*AUFGABENSTELLUNG*:
Kannst du in den Zeilen von der Zeile mit „at (1362, 648).“ bis zur Zeile mit „(1031, 375).“, beide eingeschlossen, „Image resolution“ gegen „Image size“ tauschen? Gib nur diese Zeilen wieder, sonst unverändert.

*ROHDATEN*:
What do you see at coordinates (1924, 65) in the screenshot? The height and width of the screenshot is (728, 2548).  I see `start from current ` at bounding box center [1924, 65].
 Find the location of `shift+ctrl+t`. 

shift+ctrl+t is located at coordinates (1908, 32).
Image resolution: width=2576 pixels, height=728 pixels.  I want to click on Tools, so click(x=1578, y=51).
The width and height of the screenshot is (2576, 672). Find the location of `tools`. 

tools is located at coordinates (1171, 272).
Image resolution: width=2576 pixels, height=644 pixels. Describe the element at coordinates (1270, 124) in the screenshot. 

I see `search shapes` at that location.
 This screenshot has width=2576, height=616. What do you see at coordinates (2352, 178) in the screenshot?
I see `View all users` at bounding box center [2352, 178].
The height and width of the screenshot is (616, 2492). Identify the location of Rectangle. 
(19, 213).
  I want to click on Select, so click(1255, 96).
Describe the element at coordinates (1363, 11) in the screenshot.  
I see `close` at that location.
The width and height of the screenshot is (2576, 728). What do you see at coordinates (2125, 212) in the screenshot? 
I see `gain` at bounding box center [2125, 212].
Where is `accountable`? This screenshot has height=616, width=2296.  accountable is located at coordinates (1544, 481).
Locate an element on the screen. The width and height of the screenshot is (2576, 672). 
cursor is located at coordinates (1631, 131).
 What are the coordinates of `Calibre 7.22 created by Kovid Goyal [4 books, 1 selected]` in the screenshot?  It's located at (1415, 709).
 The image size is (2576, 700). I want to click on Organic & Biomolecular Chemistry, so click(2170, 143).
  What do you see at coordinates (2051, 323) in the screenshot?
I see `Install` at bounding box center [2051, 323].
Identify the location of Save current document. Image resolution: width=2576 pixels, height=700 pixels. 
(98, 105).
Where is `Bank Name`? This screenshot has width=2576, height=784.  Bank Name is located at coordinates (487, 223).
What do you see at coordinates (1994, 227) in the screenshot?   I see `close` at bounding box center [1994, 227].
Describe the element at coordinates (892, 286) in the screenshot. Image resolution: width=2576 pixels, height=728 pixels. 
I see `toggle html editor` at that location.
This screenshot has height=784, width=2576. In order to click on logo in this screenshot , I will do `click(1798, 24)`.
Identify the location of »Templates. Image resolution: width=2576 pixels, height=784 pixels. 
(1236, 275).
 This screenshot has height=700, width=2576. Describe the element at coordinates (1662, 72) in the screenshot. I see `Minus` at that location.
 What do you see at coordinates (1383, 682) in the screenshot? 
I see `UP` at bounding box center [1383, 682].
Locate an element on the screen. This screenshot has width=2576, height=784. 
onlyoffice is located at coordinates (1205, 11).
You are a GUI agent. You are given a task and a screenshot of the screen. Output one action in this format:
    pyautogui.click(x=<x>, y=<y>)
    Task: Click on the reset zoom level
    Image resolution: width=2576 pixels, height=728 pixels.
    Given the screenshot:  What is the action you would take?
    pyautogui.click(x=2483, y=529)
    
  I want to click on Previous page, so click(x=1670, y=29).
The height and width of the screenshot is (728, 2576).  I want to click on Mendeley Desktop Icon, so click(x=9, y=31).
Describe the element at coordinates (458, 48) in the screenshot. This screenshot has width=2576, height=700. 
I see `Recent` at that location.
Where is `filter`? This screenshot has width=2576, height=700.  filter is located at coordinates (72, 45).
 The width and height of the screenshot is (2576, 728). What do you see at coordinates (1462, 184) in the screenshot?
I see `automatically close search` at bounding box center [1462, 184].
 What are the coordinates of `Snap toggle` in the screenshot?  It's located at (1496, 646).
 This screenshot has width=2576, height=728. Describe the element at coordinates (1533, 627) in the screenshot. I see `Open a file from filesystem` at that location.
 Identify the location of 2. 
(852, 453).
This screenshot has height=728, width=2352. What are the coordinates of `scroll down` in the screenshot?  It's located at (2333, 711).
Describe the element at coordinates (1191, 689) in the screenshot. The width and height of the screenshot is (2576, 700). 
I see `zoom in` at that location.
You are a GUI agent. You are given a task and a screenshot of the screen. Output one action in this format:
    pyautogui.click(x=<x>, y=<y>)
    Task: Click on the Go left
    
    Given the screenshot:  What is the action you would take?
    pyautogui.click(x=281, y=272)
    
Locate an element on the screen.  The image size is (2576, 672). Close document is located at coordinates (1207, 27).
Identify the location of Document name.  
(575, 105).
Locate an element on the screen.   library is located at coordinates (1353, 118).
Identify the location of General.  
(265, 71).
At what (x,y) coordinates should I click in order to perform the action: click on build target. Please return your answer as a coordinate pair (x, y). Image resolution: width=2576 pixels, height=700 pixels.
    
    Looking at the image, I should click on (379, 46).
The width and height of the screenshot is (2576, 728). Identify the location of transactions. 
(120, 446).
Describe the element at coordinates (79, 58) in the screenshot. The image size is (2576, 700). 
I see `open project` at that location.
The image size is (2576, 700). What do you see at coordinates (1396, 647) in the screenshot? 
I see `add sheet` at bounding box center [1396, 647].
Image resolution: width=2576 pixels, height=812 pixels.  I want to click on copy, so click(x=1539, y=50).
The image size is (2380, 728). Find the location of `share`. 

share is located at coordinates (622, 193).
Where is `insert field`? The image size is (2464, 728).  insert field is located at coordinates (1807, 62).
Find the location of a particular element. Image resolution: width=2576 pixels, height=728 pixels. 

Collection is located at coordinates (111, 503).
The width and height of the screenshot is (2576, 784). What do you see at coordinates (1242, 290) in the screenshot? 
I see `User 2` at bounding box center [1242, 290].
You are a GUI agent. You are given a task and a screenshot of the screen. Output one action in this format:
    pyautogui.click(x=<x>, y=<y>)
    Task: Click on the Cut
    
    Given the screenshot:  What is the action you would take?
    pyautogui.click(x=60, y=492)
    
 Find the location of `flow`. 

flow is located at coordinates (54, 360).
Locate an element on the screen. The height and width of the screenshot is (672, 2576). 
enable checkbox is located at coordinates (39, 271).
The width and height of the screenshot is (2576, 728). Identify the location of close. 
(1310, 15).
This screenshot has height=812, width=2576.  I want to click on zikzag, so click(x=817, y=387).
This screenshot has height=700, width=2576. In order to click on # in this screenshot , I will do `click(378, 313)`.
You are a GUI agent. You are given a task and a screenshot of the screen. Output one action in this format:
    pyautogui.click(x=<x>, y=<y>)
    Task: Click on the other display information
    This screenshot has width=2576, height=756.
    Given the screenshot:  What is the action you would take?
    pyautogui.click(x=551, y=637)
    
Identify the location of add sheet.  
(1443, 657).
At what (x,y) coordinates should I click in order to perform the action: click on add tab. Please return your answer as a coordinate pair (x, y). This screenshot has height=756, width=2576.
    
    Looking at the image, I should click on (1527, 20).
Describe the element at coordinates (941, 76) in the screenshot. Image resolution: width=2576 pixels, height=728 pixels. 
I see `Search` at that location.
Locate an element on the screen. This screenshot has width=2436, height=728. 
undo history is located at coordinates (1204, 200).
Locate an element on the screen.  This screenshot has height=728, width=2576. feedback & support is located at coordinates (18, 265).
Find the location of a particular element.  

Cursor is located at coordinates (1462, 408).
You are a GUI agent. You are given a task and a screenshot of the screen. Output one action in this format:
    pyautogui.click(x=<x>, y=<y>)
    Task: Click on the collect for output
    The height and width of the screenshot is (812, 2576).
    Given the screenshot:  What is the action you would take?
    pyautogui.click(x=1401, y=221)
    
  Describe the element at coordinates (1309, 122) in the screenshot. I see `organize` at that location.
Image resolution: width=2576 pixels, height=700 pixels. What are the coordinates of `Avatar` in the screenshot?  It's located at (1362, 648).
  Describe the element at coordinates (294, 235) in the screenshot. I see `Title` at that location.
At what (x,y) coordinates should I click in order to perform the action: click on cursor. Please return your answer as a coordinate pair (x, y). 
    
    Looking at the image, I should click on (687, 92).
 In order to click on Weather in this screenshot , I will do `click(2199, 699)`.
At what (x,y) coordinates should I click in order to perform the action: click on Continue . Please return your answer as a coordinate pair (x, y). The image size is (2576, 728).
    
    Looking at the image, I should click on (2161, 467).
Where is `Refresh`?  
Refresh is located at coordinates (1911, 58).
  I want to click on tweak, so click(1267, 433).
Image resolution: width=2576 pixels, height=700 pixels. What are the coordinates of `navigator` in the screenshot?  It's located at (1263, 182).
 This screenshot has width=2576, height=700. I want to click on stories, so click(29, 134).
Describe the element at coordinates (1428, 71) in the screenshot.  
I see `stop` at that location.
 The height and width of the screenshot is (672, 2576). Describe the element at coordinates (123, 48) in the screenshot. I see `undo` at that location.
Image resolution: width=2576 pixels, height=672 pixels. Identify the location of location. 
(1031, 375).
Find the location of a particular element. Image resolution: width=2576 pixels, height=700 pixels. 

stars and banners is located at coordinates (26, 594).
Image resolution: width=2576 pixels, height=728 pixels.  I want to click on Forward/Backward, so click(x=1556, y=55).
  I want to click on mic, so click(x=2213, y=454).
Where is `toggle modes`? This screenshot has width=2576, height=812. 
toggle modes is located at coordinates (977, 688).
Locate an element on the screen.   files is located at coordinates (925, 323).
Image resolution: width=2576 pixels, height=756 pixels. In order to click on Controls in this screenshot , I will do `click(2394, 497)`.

*ENDERGEBNIS*:
Image size: width=2576 pixels, height=700 pixels. What are the coordinates of `Avatar` in the screenshot?  It's located at (1362, 648).
  Describe the element at coordinates (294, 235) in the screenshot. I see `Title` at that location.
At what (x,y) coordinates should I click in order to perform the action: click on cursor. Please return your answer as a coordinate pair (x, y). 
    
    Looking at the image, I should click on (687, 92).
 In order to click on Weather in this screenshot , I will do `click(2199, 699)`.
At what (x,y) coordinates should I click in order to perform the action: click on Continue . Please return your answer as a coordinate pair (x, y). The image size is (2576, 728).
    
    Looking at the image, I should click on (2161, 467).
Where is `Refresh`?  
Refresh is located at coordinates (1911, 58).
  I want to click on tweak, so click(1267, 433).
Image size: width=2576 pixels, height=700 pixels. What are the coordinates of `navigator` in the screenshot?  It's located at (1263, 182).
 This screenshot has width=2576, height=700. I want to click on stories, so click(29, 134).
Describe the element at coordinates (1428, 71) in the screenshot.  
I see `stop` at that location.
 The height and width of the screenshot is (672, 2576). Describe the element at coordinates (123, 48) in the screenshot. I see `undo` at that location.
Image size: width=2576 pixels, height=672 pixels. Identify the location of location. 
(1031, 375).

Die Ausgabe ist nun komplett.